Nach Schätzungen der Sicherheitsbehörden gibt es in Deutschland etwa 2000 weitere "Graue Wölfe", die dem unorganisierten Teil der Ülkücü-Bewegung zugerechnet werden. Diese sind neben Einzelpersonen auch Anhänger von kleineren Ülkücü-Strukturen. Im aktuellen Bericht des Bundesverfassungsschutzes (BfV) steht hierzu: "Sie alle hängen der rechtsextremistischen Ülkücü-Ideologie in unterschiedlicher Ausprägung an und bringen dies überwiegend über die sozialen Medien zum Ausdruck, wo sie ihre meist rassistischen oder antisemitischen Feindbilder offen ausleben. Einige Personen erzielen dabei eine erhebliche Reichweite". Häufig seien auch Selbstinszenierungen mit Waffen oder andere Drohgebärden bei den unorganisierten Ülkücüs festzustellen, die Stärke, Überlegenheit und Wehrhaftigkeit ausdrücken sollen.

Die unorganisierten "Grauen Wölfe" zeigen in den letzten Jahren immer wieder ein große Gewaltpotenzial, vor allem beim Aufeinandertreffen mit politischen Gegnern und Regierungskritikern, etwa im Rahmen von Demonstrationen oder Veranstaltungen.

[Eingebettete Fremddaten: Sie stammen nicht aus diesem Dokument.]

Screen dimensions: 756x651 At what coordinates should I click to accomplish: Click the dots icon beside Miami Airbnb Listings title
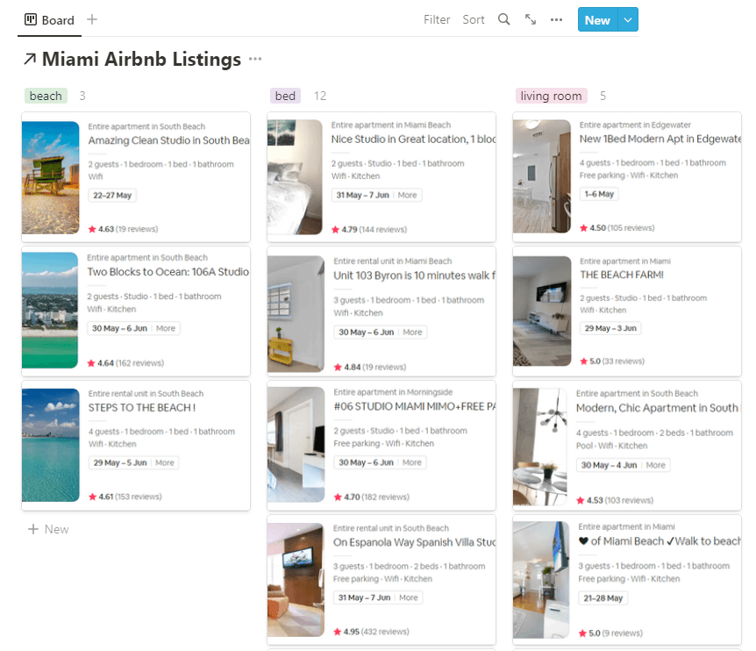[x=256, y=60]
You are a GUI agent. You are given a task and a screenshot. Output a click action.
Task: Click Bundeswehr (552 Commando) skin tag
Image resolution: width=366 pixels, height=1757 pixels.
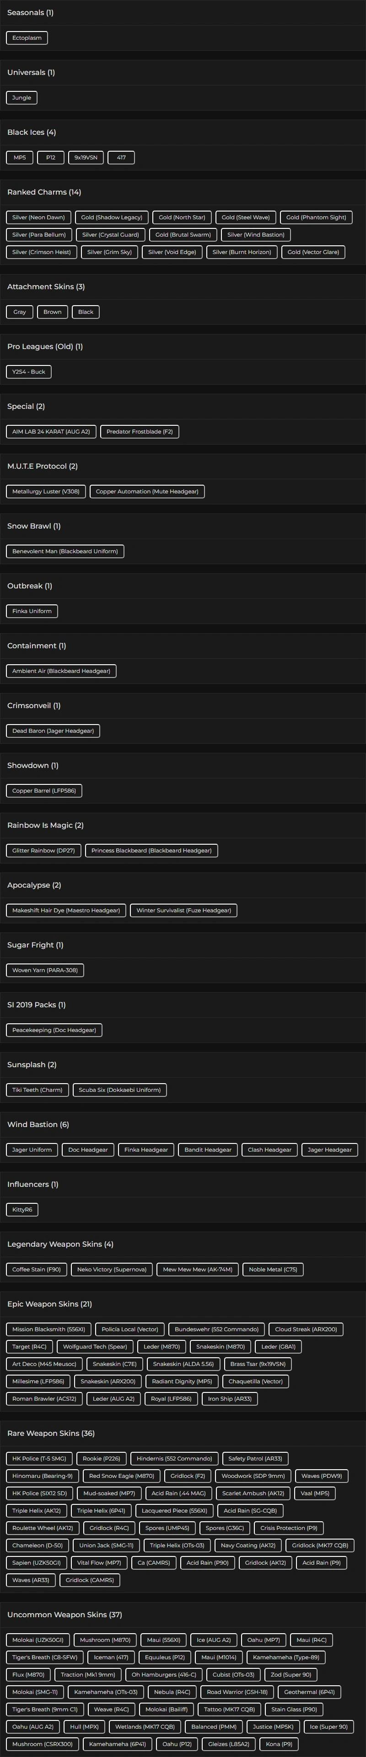pos(216,1329)

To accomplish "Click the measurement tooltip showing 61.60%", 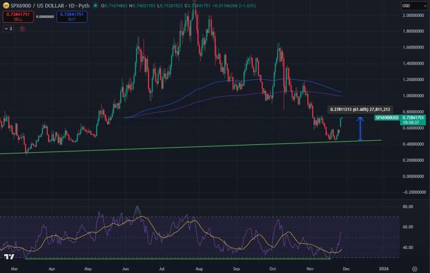I will click(x=360, y=109).
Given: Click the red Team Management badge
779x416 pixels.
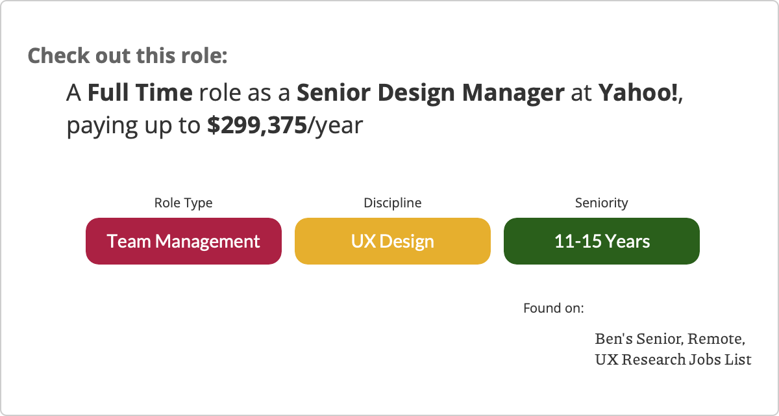Looking at the screenshot, I should tap(184, 241).
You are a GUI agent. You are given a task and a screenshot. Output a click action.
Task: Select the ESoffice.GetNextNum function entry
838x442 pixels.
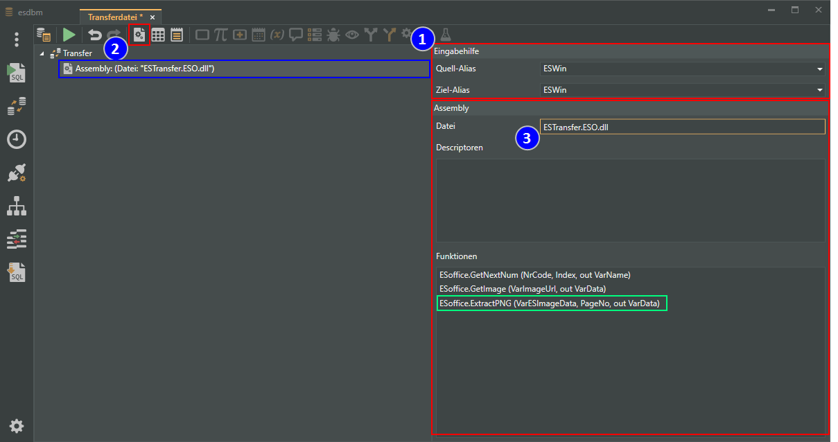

Auch rockerähnliche Gruppierungen haben sie in den letzten Jahren gegründet, die aber nicht von langer Dauer waren.

"Graue Wölfe" gibt es überall in Europa

Die "Grauen Wölfe" sind in ganz Europa organisiert. 2007 wurde in Frankfurt am Main der Dachverband "Türkische Konföderation in Europa" gegründet, der die verschiedenen Ableger in ganz Europa bündeln soll.

Europaweit gab es mehrfach Auseinandersetzungen insbesondere zwischen den "Grauen Wölfen" und Kurden.

2019 hat Österreich das Zeigen der Symbole der Grauen Wölfe unter Strafe gestellt, 2020 hat Frankreich ihren dortigen Ableger verboten. Der Bundestag hat am 18. November 2020 beschlossen, ein Verbot der "Grauen Wölfe" zu prüfen. Bisher allerdings ohne Ergebnis.

"Graue Wölfe" bestreiten Existenzrecht Israels

Nach dem Angriff der Terrororganisation Hamas am 7. Oktober auf Israel stellten sich vor allem die unorganisierten Gruppen von "Grauen Wölfen" umgehend auf die Seite der Palästinenser und der militant-islamistischen Hamas. Während sie das Existenzrecht Israels bestreiten, werden die Hamas-Angriffe gerechtfertigt. Die Wölfe-Gruppen riefen außerdem zum Boykott israelischer Produkte auf, sammelten Spenden für Gaza und nahmen an mehreren antiisraelischen Kundgebungen teil.